Doch die große Euphorie will sich bei diesem Vorhaben nicht entfalten. Vielmehr herrscht im Revier nach dem 0:5-Debakel in München und dem erzitterten 2:1 gegen Mainz eine Melange aus Skepsis und Nachdenklichkeit. Die Sturm-und-Drang-Phase, mit der die junge Dortmunder Mannschaft im vergangenen Herbst durch die Liga wirbelte, ist längst vorbei.
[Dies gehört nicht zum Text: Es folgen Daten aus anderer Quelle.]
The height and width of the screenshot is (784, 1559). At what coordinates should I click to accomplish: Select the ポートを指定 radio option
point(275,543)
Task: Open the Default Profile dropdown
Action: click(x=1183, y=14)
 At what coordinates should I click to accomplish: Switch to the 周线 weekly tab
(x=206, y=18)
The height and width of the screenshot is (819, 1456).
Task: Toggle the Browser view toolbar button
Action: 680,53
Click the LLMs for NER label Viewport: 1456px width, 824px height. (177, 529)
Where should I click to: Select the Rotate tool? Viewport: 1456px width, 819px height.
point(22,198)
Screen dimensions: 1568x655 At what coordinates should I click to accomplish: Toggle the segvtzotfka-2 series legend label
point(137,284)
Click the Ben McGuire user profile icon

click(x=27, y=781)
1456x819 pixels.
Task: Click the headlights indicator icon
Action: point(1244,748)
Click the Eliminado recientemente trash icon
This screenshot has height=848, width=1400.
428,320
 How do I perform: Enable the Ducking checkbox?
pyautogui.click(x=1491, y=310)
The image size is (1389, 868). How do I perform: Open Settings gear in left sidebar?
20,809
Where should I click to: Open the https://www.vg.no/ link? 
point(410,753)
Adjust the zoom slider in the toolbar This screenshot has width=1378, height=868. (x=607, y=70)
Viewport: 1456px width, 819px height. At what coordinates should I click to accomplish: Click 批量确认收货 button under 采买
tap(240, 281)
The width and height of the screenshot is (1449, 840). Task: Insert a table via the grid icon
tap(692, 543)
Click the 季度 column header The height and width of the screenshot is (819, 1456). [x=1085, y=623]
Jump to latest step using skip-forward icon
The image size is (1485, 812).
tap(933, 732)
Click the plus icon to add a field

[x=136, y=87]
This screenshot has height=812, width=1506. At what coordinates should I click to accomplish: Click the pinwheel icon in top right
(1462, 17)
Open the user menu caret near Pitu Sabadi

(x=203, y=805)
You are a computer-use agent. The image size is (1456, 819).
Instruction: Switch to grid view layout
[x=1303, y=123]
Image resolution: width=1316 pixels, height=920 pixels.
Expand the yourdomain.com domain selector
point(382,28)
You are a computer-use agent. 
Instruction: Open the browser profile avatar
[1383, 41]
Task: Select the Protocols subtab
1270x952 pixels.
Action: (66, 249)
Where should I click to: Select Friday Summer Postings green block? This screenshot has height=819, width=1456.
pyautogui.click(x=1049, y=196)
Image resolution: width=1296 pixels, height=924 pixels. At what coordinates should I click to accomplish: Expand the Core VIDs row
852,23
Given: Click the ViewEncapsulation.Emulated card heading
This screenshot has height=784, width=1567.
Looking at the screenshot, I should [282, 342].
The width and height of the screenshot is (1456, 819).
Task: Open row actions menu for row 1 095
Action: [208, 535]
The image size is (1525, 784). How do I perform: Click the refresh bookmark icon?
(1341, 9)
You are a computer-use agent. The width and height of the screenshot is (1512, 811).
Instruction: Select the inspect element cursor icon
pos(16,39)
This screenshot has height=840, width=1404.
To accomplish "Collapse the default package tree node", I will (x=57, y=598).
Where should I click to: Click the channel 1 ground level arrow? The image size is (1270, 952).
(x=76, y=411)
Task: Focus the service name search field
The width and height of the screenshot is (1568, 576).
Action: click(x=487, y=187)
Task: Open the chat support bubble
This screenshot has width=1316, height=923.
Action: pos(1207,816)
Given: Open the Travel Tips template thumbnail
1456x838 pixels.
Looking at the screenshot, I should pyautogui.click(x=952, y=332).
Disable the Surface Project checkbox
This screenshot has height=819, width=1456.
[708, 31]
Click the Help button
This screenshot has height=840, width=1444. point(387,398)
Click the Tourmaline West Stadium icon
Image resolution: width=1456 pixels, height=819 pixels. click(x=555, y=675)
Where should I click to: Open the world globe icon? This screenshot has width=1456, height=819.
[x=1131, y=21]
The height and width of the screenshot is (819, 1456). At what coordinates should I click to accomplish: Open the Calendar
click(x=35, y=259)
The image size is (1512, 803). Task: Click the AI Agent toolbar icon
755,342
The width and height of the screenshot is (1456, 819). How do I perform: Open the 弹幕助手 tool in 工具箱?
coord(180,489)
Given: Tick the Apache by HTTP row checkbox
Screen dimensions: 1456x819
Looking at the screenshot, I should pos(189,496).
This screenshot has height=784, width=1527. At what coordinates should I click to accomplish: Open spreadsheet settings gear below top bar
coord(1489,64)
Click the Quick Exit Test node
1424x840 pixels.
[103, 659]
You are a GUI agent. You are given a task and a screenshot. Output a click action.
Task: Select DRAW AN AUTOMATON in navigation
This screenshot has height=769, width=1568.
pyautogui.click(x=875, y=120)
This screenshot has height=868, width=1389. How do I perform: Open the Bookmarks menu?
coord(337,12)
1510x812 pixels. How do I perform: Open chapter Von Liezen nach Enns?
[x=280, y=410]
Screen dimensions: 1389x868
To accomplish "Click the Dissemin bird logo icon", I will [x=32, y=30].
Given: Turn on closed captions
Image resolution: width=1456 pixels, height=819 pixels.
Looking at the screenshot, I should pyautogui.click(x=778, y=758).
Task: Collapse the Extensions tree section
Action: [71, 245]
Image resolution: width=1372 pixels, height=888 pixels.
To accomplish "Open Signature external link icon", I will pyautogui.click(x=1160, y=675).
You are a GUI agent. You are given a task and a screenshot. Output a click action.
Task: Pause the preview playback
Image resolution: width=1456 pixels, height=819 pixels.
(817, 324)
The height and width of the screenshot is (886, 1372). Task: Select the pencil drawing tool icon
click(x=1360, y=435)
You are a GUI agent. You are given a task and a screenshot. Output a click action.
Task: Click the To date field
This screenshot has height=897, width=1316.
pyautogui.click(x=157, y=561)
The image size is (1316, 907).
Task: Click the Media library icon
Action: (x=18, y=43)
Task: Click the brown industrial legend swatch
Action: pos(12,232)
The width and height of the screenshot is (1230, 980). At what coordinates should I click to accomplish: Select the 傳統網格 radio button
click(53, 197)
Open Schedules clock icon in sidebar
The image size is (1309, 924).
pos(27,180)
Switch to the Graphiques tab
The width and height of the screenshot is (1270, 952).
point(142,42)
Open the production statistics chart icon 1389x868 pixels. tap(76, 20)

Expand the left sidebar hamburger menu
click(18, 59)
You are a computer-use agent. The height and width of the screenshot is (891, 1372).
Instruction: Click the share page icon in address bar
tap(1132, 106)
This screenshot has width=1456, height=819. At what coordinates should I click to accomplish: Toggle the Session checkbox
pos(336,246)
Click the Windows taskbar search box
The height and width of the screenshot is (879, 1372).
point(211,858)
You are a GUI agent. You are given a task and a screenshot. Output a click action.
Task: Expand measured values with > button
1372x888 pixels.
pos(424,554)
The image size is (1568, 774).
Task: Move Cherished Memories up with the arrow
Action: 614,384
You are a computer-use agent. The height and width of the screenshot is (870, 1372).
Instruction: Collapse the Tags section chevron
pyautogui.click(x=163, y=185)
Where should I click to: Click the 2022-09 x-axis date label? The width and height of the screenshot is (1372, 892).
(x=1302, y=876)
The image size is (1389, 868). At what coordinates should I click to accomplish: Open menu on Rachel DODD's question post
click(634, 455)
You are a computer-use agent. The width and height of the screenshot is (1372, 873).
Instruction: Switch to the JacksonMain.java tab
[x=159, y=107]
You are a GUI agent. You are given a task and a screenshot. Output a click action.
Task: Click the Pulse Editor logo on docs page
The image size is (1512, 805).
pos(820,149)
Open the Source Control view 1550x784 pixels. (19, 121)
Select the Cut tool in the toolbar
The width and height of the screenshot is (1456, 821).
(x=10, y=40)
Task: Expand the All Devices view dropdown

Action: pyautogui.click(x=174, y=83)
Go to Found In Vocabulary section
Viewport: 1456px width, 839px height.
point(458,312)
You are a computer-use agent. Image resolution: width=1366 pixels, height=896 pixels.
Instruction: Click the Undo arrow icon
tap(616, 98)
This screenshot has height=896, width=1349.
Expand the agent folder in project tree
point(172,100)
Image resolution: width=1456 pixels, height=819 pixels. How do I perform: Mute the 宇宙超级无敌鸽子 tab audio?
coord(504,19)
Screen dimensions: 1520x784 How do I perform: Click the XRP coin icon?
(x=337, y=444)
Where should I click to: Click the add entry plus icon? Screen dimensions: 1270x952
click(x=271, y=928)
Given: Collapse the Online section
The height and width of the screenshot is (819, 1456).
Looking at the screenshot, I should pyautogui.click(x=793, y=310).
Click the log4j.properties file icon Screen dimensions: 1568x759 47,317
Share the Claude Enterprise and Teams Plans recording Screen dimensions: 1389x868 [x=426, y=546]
Der mitreißenden Lust am Spiel folgte in der Rückrunde die Malocher-Phase: Jeder Erfolg muss hart erarbeitet werden.

Borussia Dortmund ist in der Rolle des Jägers

Der Vorsprung auf die Bayern ist längst verspielt, mittlerweile befinden sich die Dortmunder in der Rolle des Jägers. Vor dem heutigen Gastspiel in Freiburg (15.30, live bei Sky) ist Trainer Lucien Favre vor allem als Motivator gefragt. Als Mann, der Leidenschaft weckt und seine Mannschaft auf den Endspurt einschwört. Keine leichte Aufgabe für den 61-Jährigen, der sich den Ruf erworben hat, ein Denker zu sein, der sich mit Zweifeln von Zeit zu Zeit selbst im Weg steht.

Vor der Abreise in den Breisgau nahm Favre seine Mannschaft in Schutz und verteidigte sie gegen die seiner Meinung nach übertriebene Kritik nach dem Heimsieg gegen Mainz. Dass in der zweiten Halbzeit alles schlecht gewesen sei, entspreche nicht der Wahrheit: „Wir hatten drei klare Torchancen.“ Die Wertung der Medien sei „übertrieben“, der Ist-Zustand nicht so bedenklich wie dargestellt. Die Intention ist klar: Mentale Aufbauhilfe für ein Team, dem die Leichtigkeit abhanden gekommen ist. Favres Ansinnen ist aller Ehren wert, aber unerschütterliche Zuversicht hört sich anders an.